Saved entries
Start of Block

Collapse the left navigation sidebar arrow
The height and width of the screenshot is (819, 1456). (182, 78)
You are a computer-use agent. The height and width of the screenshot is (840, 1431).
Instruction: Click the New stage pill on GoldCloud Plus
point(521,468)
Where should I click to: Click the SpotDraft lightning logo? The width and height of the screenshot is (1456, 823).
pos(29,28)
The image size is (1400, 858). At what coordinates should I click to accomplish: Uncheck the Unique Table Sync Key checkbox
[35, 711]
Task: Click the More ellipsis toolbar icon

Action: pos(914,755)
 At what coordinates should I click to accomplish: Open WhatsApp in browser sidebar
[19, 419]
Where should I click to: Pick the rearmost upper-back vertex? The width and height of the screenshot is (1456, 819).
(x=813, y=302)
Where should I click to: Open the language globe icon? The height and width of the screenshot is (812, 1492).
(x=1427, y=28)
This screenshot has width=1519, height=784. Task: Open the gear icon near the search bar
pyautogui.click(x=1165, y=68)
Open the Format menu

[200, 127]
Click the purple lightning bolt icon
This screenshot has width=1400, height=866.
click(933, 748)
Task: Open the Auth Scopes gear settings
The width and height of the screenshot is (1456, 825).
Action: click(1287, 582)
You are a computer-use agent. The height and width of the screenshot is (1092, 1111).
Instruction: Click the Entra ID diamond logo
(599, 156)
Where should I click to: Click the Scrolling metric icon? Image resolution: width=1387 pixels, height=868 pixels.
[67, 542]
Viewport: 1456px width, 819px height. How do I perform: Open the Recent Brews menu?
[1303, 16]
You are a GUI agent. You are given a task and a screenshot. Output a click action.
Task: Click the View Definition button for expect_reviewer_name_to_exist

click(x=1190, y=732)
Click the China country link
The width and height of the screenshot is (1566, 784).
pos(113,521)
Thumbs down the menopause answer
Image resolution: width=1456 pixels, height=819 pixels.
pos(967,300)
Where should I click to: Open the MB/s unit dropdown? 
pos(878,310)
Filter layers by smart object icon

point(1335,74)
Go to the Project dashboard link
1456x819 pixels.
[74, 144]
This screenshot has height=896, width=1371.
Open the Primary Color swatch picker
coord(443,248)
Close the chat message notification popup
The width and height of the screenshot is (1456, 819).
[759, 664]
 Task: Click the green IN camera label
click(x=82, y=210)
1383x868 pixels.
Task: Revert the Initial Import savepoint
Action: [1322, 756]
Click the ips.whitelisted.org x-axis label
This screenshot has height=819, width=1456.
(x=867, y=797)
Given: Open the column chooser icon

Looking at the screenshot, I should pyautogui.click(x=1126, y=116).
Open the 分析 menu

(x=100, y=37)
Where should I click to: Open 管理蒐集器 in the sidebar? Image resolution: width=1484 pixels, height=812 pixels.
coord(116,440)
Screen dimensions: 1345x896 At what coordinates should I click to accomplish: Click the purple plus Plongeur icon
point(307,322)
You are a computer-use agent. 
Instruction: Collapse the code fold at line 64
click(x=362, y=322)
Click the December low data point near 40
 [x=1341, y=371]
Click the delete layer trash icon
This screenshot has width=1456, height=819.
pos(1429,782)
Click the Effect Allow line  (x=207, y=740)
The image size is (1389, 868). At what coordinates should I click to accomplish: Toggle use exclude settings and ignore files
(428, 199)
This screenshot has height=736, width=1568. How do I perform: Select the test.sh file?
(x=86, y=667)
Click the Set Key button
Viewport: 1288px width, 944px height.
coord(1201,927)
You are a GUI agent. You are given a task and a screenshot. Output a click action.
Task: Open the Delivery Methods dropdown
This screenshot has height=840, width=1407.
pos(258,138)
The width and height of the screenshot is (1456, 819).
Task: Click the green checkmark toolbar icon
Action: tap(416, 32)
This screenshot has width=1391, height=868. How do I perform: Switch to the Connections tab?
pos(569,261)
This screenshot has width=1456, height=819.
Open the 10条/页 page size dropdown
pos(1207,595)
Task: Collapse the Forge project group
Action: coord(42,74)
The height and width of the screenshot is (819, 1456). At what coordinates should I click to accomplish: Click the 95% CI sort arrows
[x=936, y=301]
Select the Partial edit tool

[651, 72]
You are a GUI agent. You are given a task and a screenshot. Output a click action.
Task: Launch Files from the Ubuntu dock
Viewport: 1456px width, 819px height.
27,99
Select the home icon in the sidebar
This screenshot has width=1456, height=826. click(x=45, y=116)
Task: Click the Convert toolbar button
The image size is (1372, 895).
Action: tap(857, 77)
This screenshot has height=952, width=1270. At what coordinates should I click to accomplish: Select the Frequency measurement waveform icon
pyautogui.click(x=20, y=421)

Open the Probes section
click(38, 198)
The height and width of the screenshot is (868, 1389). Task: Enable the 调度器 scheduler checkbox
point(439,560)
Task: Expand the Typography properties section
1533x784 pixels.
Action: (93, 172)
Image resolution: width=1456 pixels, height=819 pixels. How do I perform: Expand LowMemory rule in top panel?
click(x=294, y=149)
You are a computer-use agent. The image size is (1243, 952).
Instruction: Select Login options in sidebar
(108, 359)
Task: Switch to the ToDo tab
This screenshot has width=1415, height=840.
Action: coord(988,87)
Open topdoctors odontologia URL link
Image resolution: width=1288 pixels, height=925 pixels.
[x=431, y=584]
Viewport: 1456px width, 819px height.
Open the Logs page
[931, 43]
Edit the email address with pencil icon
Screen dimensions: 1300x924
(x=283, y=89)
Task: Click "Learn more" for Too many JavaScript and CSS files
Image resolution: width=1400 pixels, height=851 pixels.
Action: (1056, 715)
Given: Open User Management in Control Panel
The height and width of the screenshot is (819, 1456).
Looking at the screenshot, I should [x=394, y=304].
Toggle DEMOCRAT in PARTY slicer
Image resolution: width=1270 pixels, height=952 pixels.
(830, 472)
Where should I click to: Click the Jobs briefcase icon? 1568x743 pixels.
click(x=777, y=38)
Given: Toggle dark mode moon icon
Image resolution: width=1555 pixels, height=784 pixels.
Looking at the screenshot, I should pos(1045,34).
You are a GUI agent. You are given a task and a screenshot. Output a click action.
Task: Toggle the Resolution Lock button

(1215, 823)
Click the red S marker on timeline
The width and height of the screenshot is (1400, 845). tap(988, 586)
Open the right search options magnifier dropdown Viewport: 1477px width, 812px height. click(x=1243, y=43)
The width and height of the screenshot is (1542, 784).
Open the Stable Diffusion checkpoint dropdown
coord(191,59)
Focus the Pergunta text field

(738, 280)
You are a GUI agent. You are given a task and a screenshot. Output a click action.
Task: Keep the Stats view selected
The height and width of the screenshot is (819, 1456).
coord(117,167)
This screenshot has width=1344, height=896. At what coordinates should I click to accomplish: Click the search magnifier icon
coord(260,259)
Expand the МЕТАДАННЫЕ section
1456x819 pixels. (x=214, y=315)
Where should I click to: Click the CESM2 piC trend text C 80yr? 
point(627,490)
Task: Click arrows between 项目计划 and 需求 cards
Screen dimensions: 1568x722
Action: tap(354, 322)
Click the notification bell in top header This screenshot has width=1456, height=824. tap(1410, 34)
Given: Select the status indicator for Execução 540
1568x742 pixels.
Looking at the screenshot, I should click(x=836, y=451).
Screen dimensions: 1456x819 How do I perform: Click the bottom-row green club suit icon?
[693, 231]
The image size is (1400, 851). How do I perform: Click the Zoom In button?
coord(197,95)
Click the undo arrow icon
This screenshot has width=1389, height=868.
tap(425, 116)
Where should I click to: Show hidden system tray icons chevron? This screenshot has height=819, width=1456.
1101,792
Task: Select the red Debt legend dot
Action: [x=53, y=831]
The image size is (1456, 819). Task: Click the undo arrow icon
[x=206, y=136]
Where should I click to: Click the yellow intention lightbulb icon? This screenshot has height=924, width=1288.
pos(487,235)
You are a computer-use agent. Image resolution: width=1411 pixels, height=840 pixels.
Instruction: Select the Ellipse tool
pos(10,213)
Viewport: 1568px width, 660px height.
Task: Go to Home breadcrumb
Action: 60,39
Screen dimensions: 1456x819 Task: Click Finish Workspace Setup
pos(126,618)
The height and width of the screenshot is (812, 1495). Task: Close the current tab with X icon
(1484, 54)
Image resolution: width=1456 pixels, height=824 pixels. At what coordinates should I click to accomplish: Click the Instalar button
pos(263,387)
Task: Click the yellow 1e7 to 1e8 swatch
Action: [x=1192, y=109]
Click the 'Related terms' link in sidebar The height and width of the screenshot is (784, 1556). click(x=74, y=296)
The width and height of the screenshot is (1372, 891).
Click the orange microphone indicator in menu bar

End of Block

Keeping every character as it is, restate the lines above that run from the line with "1533x784 pixels." through the line with "You are a computer-use agent. The image", both included, and nothing else.

# ANSWER SPACE
1533x784 pixels.
Action: (93, 172)
Image resolution: width=1456 pixels, height=819 pixels. How do I perform: Expand LowMemory rule in top panel?
click(x=294, y=149)
You are a computer-use agent. The image size is (1243, 952).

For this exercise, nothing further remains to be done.